Okja and her human, Mija (Ahn Seo-hyun), offer food for thought in the new Netflix movie. . (Photo: Courtesy Netflix)

There's hardly a shortage of anthropomorphized animals in kids' movies. But "Okja," a bonkers new film from the streaming giant Netflix, isn't a kids' movie — though it does feature a little girl as the protagonist. In fact, since it's rife with f-bombs and plenty of violence, it's really a film for adults. I especially loved it because for once, the heroes in "Okja" were my heroes, and the villains were my bad guys. As an environmentalist and animal-lover, there are precious few films that represent my true interests.

"Okja" is about an evil technology company (called Mirando — a barely disguised Monsanto), the people and animals it hurts, and activists coming together to take them down.

The titular Okja "looks like a hippopotamus with human teeth, canine ears, and some of the facial features of Falkor the Luck Dragon," according to the best description I've seen of her online at Ecorazzi. She's an experimental superpig being raised in solitude by a farmer and his granddaughter in the verdant, idyllic mountains of South Korea. Lovingly cared for by Mija (in a fantastic tough-but-tender turn by young actress Ahn Seo-hyun), who has no idea that her giant grey animal friend will soon be shipped off to serve as mascot for a new meat product — and then eaten herself.

Watch the trailer here:

Lest that description lead you to think this is a serious movie, let me disabuse you of that right now. "Okja" is funny, strange, surreal, fast-paced and highly visual — with all of those descriptors turned up to 11 — which is just part of the reason it's a great film. (It got a four-minute standing ovation at the Cannes Film Festival). That's thanks to South Korean director Bong Joon-Ho, who is known for his highly stylized, kind of chaotic, unique style of filmmaking, as also seen in 2013's "Snowpiercer."

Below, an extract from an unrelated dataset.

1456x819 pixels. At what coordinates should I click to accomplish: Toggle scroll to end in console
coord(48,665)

The bad guys are Mirando's over-the-top actor-for-sale (played by Jake Gyllenhaal) and the head of the company, a horribly weird and strangely sympathetic Tilda Swinton. In portraying a conflicted, confused and conniving CEO of Mirando, Swinton turns a simple villain character into a real person.

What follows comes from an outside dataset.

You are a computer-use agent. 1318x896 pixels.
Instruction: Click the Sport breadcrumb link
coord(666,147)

The good guys are the animal-rights group ALF (Animal Liberation Front), a group of rag-tag vegans and nonvegans who work together to bring Okja and Mija home. Again, the characters are both strange and sympathetic, and unlike many a movie hero or heroine, they make plenty of mistakes. I won't say more, except to add that watching this film is one of the most unusual viewing experiences I've had in the last year from the visual storytelling perspective. For that reason alone, I'd recommend it to any cinephile.

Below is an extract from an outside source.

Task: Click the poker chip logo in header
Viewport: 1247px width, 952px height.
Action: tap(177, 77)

The film contains political elements, but director Joon-Ho says "Okja" isn't a political movie. He said in an interview with the Independent, “I don't expect the entire audience to convert to veganism after watching the film. If you consider it, even the protagonist Mija — her favorite food is chicken stew in the film. I don't have a problem with meat consumption itself, but I do want my audience to consider, at least once, where the food on their plate comes from. And, if one is to do that, I believe the level of meat consumption will gradually decline.”

But despite all the visual fun and games and the summer-movie feel to "Okja," it is also a cautionary tale: "In the process of researching the film, I met and interviewed a Ph.D. student who is developing a [genetically modified] pig," said Joon-Ho. "So, Okja is real. It's actually happening. That's why I rushed making "Okja," because the real product is coming.”